[PROBLEM DETAILS]
Resume the Superior Court opinion below on the appeal of Rashad Amir Simmons, writing onward from its final sentence.

[PROVIDED PASSAGE]

SUPERIOR COURT OF PENNSYLVANIA
Jun 10, 2021
258 A.3d 514 (Pa. Super. Ct. 2021)

Opinion

No. 212 WDA 2020 No. 213 WDA 2020

06-10-2021

COMMONWEALTH of Pennsylvania, Appellee v. Rashad Amir SIMMONS, Appellant Commonwealth of Pennsylvania, Appellee v. Rashad Amir Simmons, Appellant


MEMORANDUM BY STABILE, J.:

Appellant, Rashad Amir Simmons, appeals from the judgment of sentence imposed in the Court of Common Pleas of Allegheny County on January 13, 2020, following his convictions of, inter alia , harassment and resisting arrest. Appellant contends the evidence was insufficient to support his convictions and insufficient to prove that he was subject to a lawful arrest. Following review, we affirm.

18 Pa.C.S.A. §§ 2709(a) and 5104, respectively. Appellant also was convicted of a summary offense (operation of vehicle without official certificate of inspection). 75 Pa.C.S.A. § 4307(a). Appellant's appeal of the harassment and resisting arrest convictions was docketed at Docket Number 212 WDA 2020. Appellant also was convicted of simple assault stemming from an incident unrelated to the events giving rise to the instant appeal. He filed an appeal from that conviction at Docket Number 213 WDA 2020. His appeals were consolidated sua sponte by order of this Court entered February 14, 2020. Appellant has abandoned all issues on appeal at Docket Number 213 WDA 2020.

In its Rule 1925(a) opinion, the trial court summarized the underlying facts of this case as follows:

[T]he credible evidence introduced at [Appellant's January 13, 2020 bench trial] established that on February 14, 2019, law enforcement officers stopped a vehicle driven by Mr. Simmons in the Homewood section of the City of Pittsburgh because the vehicle's inspection had expired.[ ] Homewood is a high crime area, having lots of violence, "lots of guns, lots of homicides, and ... shootings."

Mr. Simmons was irate that he had been pulled over. [A]s officers approached Mr. Simmons’ vehicle, "he was punching the steering wheel like swearing, cursing" and he "had a really aggressive demeanor[;]" ... "before law enforcement even approached the vehicle, Mr. Simmons already appeared upset and he was punching the steering wheel, dashboard[;]" ... "he immediately began punching the steering wheel and the dashboard, and officers could hear him screaming." The officers attempted to calm Mr. Simmons, but Mr. Simmons did not calm down and instead "continually reached around the vehicle." He ignored commands "to stop reaching around the vehicle."

[PROVIDED MATERIAL]
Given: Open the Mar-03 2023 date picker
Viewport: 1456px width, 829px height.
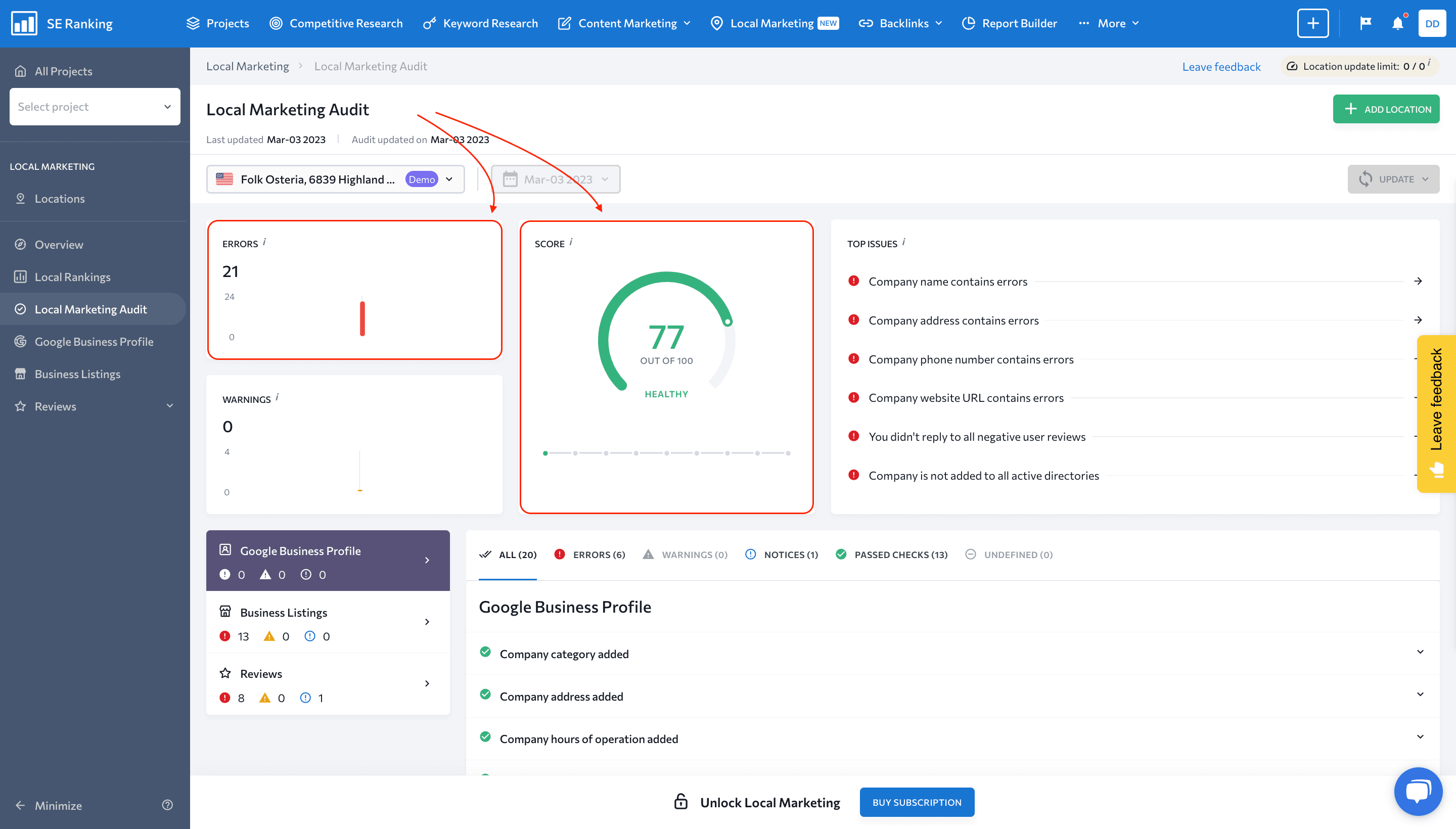Looking at the screenshot, I should coord(556,179).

[THE REPLY]
Given Mr. Simmons’ conduct, the officers—for their safety—eventually removed him from his vehicle and searched him and the vehicle for weapons. No weapons were found. However, during the course of the search, Mr. Simmons informed officers that his vehicle not only had an expired inspection, but actually "needed worked on" and would not pass inspection in its current condition. The officers deemed the vehicle unsafe for Mr. Simmons to drive and informed him that it would need to be towed because it was not lawfully parked. Mr. Simmons was told that he was free to leave the scene.

However, upon learning his vehicle was going to be towed, Mr. Simmons became "more irate." He insulted the officers, yelled and screamed at them. He told them they were "incest babies" and "bitches." Mr. Simmons eventually "leaned up against the rear of his vehicle and ... said that "you[, i.e. , the officers,] are not towing my car." ("He stated that we would not tow his vehicle.") He then lunged his head and shoulders towards the officers and told each of them—there were three in total—that he would "fuck [them] up," causing the officers to fear for their safety.

Having just been threatened, the officers then informed Mr. Simmons that he "was under arrest," and they attempted to handcuff him. Mr. Simmons refused to put his hands behind his back to be handcuffed, and it took all three officers to take Mr. Simmons to the ground and "get him handcuffed."

The inspection sticker had expired in June 2018. N.T., Trial, 1/13/20, at 70.

Trial Court Opinion, 6/24/20, at 5-7 (citations to notes of testimony and some alterations omitted).

Following a bench trial, the trial court convicted Appellant of three counts of harassment—one with respect to each of the three officers—and one count of resisting arrest. The court ordered Appellant to serve two years of probation for his resisting arrest conviction, concurrent with two years of probation for his harassment conviction.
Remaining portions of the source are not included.